[Collected data entries]

········

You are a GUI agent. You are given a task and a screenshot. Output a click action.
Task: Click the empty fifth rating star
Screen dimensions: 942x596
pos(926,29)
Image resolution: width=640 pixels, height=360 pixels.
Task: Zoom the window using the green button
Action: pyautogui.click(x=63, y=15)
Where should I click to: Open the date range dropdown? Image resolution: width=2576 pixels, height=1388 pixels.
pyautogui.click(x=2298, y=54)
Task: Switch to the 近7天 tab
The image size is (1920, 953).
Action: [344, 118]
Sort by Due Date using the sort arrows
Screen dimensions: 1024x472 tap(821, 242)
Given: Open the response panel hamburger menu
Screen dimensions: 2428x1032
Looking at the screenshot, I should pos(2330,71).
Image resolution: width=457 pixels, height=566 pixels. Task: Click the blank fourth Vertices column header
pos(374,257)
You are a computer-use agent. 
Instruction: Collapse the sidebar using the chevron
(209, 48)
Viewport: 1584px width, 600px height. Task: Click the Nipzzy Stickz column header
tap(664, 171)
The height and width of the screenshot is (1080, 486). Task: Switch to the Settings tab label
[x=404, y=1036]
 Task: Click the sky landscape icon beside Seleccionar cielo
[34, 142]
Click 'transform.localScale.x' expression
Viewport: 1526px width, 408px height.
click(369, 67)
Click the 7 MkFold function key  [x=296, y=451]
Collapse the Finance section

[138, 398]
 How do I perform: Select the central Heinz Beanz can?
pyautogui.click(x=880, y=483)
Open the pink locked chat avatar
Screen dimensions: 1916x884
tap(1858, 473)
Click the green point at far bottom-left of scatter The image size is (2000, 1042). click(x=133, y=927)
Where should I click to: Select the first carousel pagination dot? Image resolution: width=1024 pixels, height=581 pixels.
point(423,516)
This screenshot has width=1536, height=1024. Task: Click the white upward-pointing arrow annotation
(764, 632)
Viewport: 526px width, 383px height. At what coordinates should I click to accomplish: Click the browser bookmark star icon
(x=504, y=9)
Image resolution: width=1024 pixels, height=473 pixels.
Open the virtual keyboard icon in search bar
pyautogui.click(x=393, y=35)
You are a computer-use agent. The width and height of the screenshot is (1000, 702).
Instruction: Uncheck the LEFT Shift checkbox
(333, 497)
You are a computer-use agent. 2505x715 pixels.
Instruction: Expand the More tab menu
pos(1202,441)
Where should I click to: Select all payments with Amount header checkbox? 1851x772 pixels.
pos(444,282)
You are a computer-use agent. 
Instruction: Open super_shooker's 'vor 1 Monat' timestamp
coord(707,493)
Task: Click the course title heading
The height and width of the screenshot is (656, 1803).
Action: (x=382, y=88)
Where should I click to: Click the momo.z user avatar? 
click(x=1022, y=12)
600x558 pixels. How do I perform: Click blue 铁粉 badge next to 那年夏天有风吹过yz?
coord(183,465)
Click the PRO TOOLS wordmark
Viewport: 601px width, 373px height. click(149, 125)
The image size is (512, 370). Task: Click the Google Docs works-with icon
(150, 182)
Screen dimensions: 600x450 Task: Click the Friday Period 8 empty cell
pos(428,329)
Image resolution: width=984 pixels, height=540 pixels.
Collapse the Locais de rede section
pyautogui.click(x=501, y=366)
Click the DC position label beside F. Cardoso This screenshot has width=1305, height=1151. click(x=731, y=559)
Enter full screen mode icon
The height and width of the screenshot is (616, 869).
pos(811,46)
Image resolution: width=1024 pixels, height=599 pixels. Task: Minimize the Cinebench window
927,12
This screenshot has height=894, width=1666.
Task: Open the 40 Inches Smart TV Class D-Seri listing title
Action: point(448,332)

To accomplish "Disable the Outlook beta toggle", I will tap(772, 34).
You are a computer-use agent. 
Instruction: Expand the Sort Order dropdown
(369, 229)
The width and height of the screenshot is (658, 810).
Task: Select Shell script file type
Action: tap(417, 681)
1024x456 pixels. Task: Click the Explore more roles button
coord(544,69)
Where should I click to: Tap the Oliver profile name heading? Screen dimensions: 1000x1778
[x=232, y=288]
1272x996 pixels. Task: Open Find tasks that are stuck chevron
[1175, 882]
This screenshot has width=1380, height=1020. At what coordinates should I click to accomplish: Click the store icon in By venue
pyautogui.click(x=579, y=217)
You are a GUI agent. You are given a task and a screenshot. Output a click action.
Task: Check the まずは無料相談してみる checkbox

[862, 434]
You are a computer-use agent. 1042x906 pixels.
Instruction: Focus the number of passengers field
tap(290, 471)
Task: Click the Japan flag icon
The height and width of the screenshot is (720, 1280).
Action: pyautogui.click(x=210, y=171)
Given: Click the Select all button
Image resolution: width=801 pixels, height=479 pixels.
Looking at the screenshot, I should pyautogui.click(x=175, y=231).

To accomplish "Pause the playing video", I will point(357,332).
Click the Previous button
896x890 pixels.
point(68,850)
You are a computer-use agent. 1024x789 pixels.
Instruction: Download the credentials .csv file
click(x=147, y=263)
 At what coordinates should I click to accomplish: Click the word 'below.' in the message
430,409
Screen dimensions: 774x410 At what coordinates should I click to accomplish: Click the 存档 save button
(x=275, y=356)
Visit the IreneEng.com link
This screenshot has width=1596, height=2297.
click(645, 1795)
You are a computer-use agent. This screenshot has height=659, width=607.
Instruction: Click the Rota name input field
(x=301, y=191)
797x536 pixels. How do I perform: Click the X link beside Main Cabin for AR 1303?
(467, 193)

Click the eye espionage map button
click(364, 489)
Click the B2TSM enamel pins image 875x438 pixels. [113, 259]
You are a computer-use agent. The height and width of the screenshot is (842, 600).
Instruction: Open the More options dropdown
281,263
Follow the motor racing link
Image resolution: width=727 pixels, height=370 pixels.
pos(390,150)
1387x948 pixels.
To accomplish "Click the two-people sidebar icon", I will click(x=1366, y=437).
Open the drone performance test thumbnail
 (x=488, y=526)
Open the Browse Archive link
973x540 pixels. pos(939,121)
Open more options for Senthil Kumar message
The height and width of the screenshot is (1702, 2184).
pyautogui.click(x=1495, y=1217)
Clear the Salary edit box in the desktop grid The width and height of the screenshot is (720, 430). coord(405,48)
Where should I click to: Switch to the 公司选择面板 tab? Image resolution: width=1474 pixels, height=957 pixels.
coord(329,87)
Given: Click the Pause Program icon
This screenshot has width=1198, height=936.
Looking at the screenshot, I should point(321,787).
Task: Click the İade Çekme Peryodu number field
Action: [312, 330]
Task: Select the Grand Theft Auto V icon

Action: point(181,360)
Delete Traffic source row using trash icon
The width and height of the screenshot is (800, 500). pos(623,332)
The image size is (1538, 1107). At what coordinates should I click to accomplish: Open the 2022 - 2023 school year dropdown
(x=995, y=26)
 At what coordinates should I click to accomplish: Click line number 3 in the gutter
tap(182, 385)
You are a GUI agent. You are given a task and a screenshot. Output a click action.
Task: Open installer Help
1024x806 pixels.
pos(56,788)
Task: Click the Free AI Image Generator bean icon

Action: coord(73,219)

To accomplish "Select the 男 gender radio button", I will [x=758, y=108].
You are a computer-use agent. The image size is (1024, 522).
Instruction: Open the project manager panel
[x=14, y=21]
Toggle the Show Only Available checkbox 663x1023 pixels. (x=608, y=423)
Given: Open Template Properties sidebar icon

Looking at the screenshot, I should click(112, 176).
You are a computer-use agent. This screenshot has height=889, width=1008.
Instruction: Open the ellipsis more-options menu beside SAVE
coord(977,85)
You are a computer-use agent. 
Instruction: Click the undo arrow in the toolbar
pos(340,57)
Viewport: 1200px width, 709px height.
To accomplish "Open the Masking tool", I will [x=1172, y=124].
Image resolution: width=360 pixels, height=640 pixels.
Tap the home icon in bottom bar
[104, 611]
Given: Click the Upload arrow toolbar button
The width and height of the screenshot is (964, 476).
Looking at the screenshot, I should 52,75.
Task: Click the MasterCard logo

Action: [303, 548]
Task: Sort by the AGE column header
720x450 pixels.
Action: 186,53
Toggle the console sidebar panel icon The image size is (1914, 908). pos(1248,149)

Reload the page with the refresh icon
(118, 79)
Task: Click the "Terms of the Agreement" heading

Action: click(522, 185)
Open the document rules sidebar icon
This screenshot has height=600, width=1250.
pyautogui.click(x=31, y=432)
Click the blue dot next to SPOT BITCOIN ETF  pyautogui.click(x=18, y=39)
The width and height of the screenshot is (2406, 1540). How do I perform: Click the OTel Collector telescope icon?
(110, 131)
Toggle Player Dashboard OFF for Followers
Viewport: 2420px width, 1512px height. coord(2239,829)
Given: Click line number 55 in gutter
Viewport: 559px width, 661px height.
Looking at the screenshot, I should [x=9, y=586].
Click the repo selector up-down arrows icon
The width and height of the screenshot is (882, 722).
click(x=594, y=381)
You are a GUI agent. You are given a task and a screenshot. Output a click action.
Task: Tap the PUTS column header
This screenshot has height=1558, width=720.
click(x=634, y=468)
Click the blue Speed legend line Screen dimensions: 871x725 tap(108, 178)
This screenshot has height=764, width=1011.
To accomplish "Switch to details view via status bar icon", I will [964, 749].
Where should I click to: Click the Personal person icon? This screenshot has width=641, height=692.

········

Write out the lines above from the one containing "Task: Click the MasterCard logo" through the last, exactly as they are.

Task: Click the MasterCard logo

Action: [303, 548]
Task: Sort by the AGE column header
720x450 pixels.
Action: 186,53
Toggle the console sidebar panel icon The image size is (1914, 908). pos(1248,149)

Reload the page with the refresh icon
(118, 79)
Task: Click the "Terms of the Agreement" heading

Action: click(522, 185)
Open the document rules sidebar icon
This screenshot has height=600, width=1250.
pyautogui.click(x=31, y=432)
Click the blue dot next to SPOT BITCOIN ETF  pyautogui.click(x=18, y=39)
The width and height of the screenshot is (2406, 1540). How do I perform: Click the OTel Collector telescope icon?
(110, 131)
Toggle Player Dashboard OFF for Followers
Viewport: 2420px width, 1512px height. coord(2239,829)
Given: Click line number 55 in gutter
Viewport: 559px width, 661px height.
Looking at the screenshot, I should [x=9, y=586].
Click the repo selector up-down arrows icon
The width and height of the screenshot is (882, 722).
click(x=594, y=381)
You are a GUI agent. You are given a task and a screenshot. Output a click action.
Task: Tap the PUTS column header
This screenshot has height=1558, width=720.
click(x=634, y=468)
Click the blue Speed legend line Screen dimensions: 871x725 tap(108, 178)
This screenshot has height=764, width=1011.
To accomplish "Switch to details view via status bar icon", I will [964, 749].
Where should I click to: Click the Personal person icon? This screenshot has width=641, height=692.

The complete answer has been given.